They searched for ways to break the monotony. After dinner on many winter nights, my guards sang Pashto songs for hours. My voice and Pashto pronunciation were terrible, but our guards urged me to sing along. The ballads varied. On some evenings, I found myself reluctantly singing Taliban songs that declared that “you have atomic bombs, but we have suicide bombers.”
On other nights, at my guards’ urging, I switched to American tunes. In a halting, off-key voice, I sang Frank Sinatra’s version of “New York, New York” and described it as the story of a villager who tries to succeed in the city and support his family. I sang Bruce Springsteen’s “Born to Run” and described it as a portrayal of the struggles of average Americans.
I realized that my guards, too, might have needed a break from our grim existence. But I felt like a performing monkey when they told me to sing for visiting commanders. I knew they were simply laughing at me.
I intentionally avoided American love songs, trying to dispel their belief that all Americans were hedonists. Despite my efforts, romantic songs — whatever their language — were the guards’ favorites.
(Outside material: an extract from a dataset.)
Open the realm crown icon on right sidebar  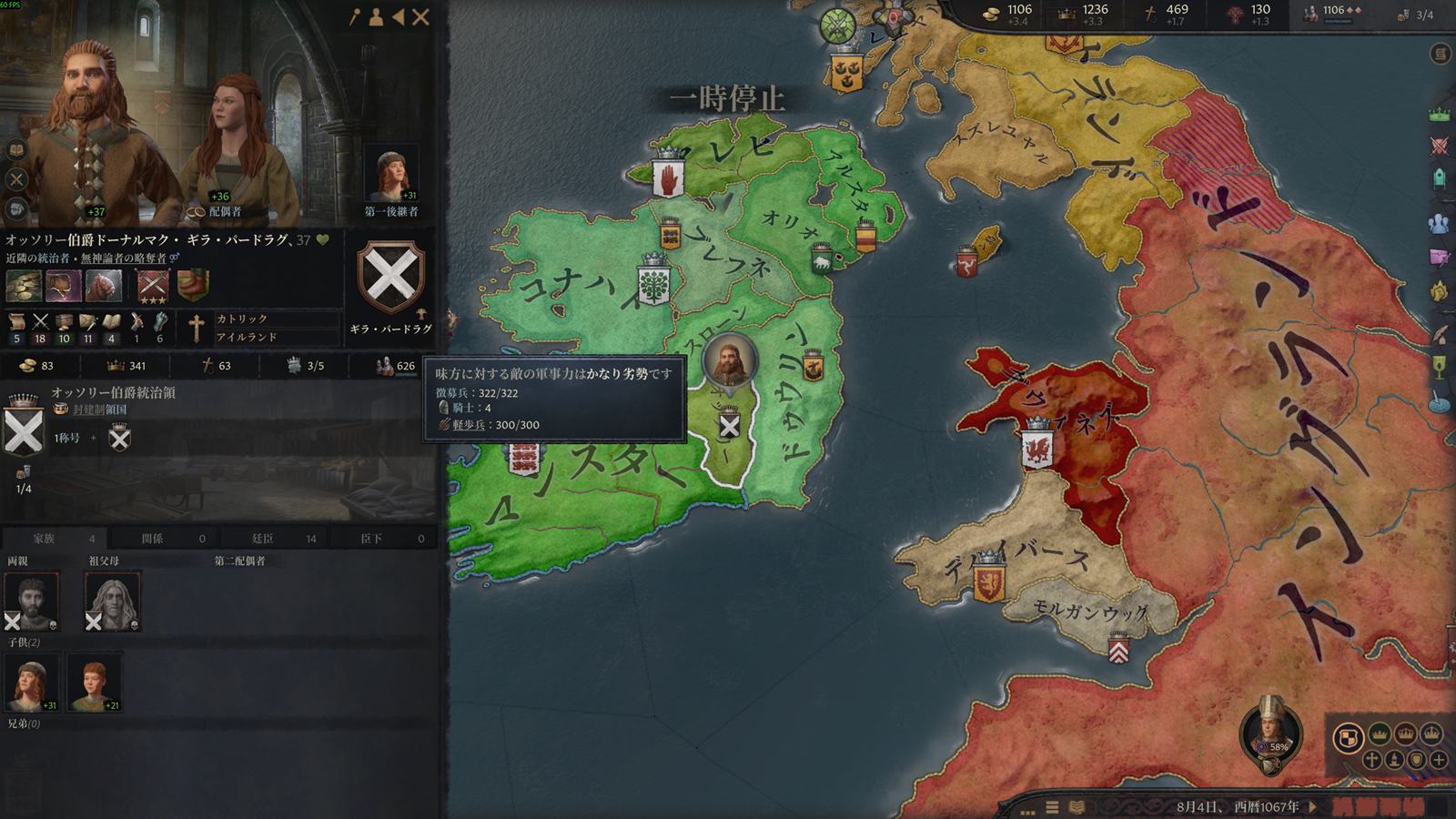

The Beatles song “She Loves You,” which popped into my head soon after I received my wife’s letter from the Red Cross, was the most popular.
For reasons that baffled me, the guards relished singing it with me. I began by singing its first verse. My three Taliban guards, along with Tahir and Asad, then joined me in the chorus.
“She loves you — yeah, yeah, yeah,” we sang, with Kalashnikovs lying on the floor around us.